- [Problem requirements] The full set of entries is to be returned word for word.

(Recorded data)
========
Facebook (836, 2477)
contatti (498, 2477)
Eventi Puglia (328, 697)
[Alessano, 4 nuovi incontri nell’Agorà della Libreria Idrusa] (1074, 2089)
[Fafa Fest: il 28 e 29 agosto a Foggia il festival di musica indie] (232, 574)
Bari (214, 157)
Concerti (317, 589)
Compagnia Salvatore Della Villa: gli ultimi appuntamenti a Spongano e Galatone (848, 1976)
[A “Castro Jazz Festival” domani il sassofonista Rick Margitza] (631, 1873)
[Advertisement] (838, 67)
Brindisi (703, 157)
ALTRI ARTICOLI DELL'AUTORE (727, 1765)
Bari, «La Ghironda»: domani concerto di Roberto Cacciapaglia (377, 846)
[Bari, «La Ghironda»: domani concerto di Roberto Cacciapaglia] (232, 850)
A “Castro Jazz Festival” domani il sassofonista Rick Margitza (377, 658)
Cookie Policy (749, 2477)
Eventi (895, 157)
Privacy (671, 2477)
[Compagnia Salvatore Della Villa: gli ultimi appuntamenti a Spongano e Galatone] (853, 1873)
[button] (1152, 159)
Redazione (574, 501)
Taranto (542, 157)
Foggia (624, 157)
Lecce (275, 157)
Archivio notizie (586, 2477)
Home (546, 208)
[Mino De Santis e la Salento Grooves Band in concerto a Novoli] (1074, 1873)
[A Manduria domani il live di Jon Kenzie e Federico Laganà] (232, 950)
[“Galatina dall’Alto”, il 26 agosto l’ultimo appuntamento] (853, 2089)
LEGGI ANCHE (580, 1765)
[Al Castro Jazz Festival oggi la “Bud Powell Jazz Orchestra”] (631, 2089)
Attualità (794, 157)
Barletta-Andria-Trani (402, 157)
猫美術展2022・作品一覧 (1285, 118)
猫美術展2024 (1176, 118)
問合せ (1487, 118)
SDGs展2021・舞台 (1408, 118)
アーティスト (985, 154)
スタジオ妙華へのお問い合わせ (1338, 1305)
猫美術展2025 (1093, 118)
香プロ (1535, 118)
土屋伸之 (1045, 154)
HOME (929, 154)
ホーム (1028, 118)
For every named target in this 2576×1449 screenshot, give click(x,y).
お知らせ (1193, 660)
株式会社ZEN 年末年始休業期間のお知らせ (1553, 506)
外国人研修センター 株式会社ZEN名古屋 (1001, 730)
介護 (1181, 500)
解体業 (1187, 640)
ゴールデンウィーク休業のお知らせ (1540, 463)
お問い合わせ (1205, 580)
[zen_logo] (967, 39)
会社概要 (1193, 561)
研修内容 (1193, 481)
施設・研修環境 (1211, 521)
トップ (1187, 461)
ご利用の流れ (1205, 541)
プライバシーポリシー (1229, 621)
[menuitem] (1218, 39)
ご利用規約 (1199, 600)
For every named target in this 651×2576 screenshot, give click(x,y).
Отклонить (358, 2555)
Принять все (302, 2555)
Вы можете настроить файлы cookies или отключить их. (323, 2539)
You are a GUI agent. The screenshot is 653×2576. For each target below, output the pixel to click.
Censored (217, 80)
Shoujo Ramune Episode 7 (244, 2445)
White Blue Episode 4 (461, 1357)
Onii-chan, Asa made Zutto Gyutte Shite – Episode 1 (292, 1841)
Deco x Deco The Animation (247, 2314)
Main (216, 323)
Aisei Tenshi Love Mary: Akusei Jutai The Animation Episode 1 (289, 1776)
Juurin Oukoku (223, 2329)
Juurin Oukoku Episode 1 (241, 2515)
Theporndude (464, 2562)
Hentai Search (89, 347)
========
- [Written solution]
Facebook (836, 2477)
contatti (498, 2477)
Eventi Puglia (328, 697)
[Alessano, 4 nuovi incontri nell’Agorà della Libreria Idrusa] (1074, 2089)
[Fafa Fest: il 28 e 29 agosto a Foggia il festival di musica indie] (232, 574)
Bari (214, 157)
Concerti (317, 589)
Compagnia Salvatore Della Villa: gli ultimi appuntamenti a Spongano e Galatone (848, 1976)
[A “Castro Jazz Festival” domani il sassofonista Rick Margitza] (631, 1873)
[Advertisement] (838, 67)
Brindisi (703, 157)
ALTRI ARTICOLI DELL'AUTORE (727, 1765)
Bari, «La Ghironda»: domani concerto di Roberto Cacciapaglia (377, 846)
[Bari, «La Ghironda»: domani concerto di Roberto Cacciapaglia] (232, 850)
A “Castro Jazz Festival” domani il sassofonista Rick Margitza (377, 658)
Cookie Policy (749, 2477)
Eventi (895, 157)
Privacy (671, 2477)
[Compagnia Salvatore Della Villa: gli ultimi appuntamenti a Spongano e Galatone] (853, 1873)
[button] (1152, 159)
Redazione (574, 501)
Taranto (542, 157)
Foggia (624, 157)
Lecce (275, 157)
Archivio notizie (586, 2477)
Home (546, 208)
[Mino De Santis e la Salento Grooves Band in concerto a Novoli] (1074, 1873)
[A Manduria domani il live di Jon Kenzie e Federico Laganà] (232, 950)
[“Galatina dall’Alto”, il 26 agosto l’ultimo appuntamento] (853, 2089)
LEGGI ANCHE (580, 1765)
[Al Castro Jazz Festival oggi la “Bud Powell Jazz Orchestra”] (631, 2089)
Attualità (794, 157)
Barletta-Andria-Trani (402, 157)
猫美術展2022・作品一覧 (1285, 118)
猫美術展2024 (1176, 118)
問合せ (1487, 118)
SDGs展2021・舞台 (1408, 118)
アーティスト (985, 154)
スタジオ妙華へのお問い合わせ (1338, 1305)
猫美術展2025 (1093, 118)
香プロ (1535, 118)
土屋伸之 (1045, 154)
HOME (929, 154)
ホーム (1028, 118)
For every named target in this 2576×1449 screenshot, give click(x,y).
お知らせ (1193, 660)
株式会社ZEN 年末年始休業期間のお知らせ (1553, 506)
外国人研修センター 株式会社ZEN名古屋 (1001, 730)
介護 (1181, 500)
解体業 (1187, 640)
ゴールデンウィーク休業のお知らせ (1540, 463)
お問い合わせ (1205, 580)
[zen_logo] (967, 39)
会社概要 (1193, 561)
研修内容 (1193, 481)
施設・研修環境 (1211, 521)
トップ (1187, 461)
ご利用の流れ (1205, 541)
プライバシーポリシー (1229, 621)
[menuitem] (1218, 39)
ご利用規約 (1199, 600)
For every named target in this 651×2576 screenshot, give click(x,y).
Отклонить (358, 2555)
Принять все (302, 2555)
Вы можете настроить файлы cookies или отключить их. (323, 2539)
You are a GUI agent. The screenshot is 653×2576. For each target below, output the pixel to click.
Censored (217, 80)
Shoujo Ramune Episode 7 (244, 2445)
White Blue Episode 4 (461, 1357)
Onii-chan, Asa made Zutto Gyutte Shite – Episode 1 (292, 1841)
Deco x Deco The Animation (247, 2314)
Main (216, 323)
Aisei Tenshi Love Mary: Akusei Jutai The Animation Episode 1 (289, 1776)
Juurin Oukoku (223, 2329)
Juurin Oukoku Episode 1 (241, 2515)
Theporndude (464, 2562)
Hentai Search (89, 347)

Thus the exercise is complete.